**Task to complete**:
Reproduce the part of the article on chemically powered soft materials that opens with the words containing "Engineers have modeled" and closes with "directly into motion.", substituting "purple" for "magenta".

**Excerpt**:
= = = = =
Before life evolved nerves and humans built electric circuits, motion arose with chemistry. In the earliest organisms, waves of reacting molecules rippled through soft tissues and coordinated movement without any central control. Researchers at the University of Pittsburgh have now captured that process in synthetic form, modeling a soft material that moves and organizes itself through chemical reactions alone (PNAS Nexus 2025, DOI: 10.1093/pnasnexus/pgaf330).
Engineers have modeled how chemical reactions can be used to create motion. The colorful string of beads is a soft material that is moved by a chemical fluid that surrounds it. Chemical waves (shown in magenta) travel counterclockwise, generating rotating fluid vortices (black arrows) that deform the ring. Credit:
Oleg Shklyaev
In a modeling study, engineers attached tentacle structures to a soft material to induce jellyfish-like motion. The chemical waves (shown in magenta) produce fluid vortices (black arrows) that move the tentacles. Credit:
Oleg Shklyaev
Chemical engineer Anna C. Balazs and research assistant Oleg E. Shklyaev designed a computer model of a soft, continuous network of enzyme-coated microscopic beads linked by flexible connectors and immersed in a chemical fluid that transforms chemical energy directly into motion.
Each bead acts as a tiny chemical oscillator where enzymes drive a reaction network called a repressilator, a three-component feedback loop in which one chemical suppresses the next in sequence. This cycle generates rhythmic waves of chemical concentration that travel through the fluid and produce small-scale density gradients that stimulate motion. The motion leads to fluid flows that tug on the elastic links and make the structure bend and move—a direct conversion of chemistry to mechanics.
Balazs says that the result is “a material that can take in a chemical and turn it into mechanical work, like eating a hamburger and raising your hand.” Once the reaction starts, the motion is entirely self-contained. Balazs compares it to a beating heart—driven by chemical cycles that continuously turn fuel into motion.
= = = = =
Items listed in a dataset
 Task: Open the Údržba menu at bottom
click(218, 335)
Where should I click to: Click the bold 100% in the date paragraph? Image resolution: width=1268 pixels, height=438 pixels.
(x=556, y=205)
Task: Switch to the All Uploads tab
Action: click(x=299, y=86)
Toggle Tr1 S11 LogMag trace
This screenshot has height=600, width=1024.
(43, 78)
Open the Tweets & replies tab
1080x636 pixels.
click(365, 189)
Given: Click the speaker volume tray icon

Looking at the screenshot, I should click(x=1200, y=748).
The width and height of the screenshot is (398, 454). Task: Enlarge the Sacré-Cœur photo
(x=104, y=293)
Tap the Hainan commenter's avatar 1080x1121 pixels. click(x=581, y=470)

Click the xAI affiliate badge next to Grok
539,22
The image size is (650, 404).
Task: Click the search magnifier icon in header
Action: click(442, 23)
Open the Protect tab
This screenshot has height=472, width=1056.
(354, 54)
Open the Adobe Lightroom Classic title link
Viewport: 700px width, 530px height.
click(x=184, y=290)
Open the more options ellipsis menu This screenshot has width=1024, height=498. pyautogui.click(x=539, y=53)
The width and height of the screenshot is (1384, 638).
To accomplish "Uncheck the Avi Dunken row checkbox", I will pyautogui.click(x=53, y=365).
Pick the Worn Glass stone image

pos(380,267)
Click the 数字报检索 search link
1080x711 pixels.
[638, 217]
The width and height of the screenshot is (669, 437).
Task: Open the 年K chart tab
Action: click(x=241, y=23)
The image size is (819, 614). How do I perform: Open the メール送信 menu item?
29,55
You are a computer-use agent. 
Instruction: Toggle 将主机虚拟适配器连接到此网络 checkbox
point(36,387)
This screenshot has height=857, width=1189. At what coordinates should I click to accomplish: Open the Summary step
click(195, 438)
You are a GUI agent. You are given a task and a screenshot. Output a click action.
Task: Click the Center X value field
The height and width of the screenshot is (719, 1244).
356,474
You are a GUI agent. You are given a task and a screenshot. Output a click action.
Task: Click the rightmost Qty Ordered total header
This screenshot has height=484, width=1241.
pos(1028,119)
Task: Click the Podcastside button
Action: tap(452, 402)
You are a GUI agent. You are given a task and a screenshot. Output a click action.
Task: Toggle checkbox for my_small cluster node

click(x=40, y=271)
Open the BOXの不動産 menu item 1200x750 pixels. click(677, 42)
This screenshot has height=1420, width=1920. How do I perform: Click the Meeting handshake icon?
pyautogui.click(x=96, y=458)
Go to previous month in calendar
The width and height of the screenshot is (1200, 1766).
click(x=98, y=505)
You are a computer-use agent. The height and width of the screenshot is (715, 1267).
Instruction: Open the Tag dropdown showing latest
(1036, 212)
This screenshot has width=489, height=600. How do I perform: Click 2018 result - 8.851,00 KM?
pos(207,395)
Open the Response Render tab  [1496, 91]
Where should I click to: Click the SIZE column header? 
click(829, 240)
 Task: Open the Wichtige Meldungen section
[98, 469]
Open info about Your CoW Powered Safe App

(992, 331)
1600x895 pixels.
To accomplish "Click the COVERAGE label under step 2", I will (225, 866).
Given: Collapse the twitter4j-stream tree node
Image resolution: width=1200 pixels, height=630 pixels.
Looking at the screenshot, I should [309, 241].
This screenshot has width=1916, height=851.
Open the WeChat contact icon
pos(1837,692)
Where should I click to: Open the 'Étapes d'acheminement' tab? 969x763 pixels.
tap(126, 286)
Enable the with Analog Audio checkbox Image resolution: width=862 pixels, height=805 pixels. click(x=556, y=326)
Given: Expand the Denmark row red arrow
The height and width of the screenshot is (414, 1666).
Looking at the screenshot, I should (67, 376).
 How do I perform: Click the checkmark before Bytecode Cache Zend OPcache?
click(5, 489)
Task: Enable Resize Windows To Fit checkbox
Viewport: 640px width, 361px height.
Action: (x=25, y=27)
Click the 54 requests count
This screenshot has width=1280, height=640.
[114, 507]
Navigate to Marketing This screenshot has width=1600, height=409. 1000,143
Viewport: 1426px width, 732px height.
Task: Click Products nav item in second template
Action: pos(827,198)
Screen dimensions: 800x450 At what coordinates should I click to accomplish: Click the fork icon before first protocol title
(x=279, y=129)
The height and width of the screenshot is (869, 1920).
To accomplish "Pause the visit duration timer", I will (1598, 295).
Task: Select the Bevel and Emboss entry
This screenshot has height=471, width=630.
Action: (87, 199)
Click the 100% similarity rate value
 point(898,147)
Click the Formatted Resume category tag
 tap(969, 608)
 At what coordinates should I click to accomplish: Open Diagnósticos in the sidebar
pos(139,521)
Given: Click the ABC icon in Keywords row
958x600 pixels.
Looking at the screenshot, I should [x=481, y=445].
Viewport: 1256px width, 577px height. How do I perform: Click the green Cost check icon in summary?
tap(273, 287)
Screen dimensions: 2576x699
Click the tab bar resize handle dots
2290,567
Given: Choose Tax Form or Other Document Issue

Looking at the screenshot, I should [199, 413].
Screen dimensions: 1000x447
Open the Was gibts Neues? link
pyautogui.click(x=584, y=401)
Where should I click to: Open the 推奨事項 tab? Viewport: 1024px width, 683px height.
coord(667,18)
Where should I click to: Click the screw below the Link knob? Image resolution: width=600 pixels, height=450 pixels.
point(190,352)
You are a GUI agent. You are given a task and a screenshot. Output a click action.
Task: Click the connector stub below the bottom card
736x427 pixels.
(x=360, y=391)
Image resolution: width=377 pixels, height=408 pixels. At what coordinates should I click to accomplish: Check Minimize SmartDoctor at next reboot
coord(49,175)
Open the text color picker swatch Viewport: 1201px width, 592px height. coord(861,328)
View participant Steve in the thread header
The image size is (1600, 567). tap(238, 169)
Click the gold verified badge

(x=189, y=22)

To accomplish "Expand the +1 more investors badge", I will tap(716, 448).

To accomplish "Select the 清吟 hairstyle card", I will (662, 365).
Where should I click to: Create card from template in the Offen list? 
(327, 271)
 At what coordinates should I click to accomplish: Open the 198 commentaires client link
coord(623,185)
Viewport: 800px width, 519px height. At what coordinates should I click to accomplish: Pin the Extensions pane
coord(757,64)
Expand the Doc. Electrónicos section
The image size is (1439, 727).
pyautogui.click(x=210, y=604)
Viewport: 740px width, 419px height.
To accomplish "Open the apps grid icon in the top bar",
= = = = =
**Task answer**:
Engineers have modeled how chemical reactions can be used to create motion. The colorful string of beads is a soft material that is moved by a chemical fluid that surrounds it. Chemical waves (shown in purple) travel counterclockwise, generating rotating fluid vortices (black arrows) that deform the ring. Credit:
Oleg Shklyaev
In a modeling study, engineers attached tentacle structures to a soft material to induce jellyfish-like motion. The chemical waves (shown in purple) produce fluid vortices (black arrows) that move the tentacles. Credit:
Oleg Shklyaev
Chemical engineer Anna C. Balazs and research assistant Oleg E. Shklyaev designed a computer model of a soft, continuous network of enzyme-coated microscopic beads linked by flexible connectors and immersed in a chemical fluid that transforms chemical energy directly into motion.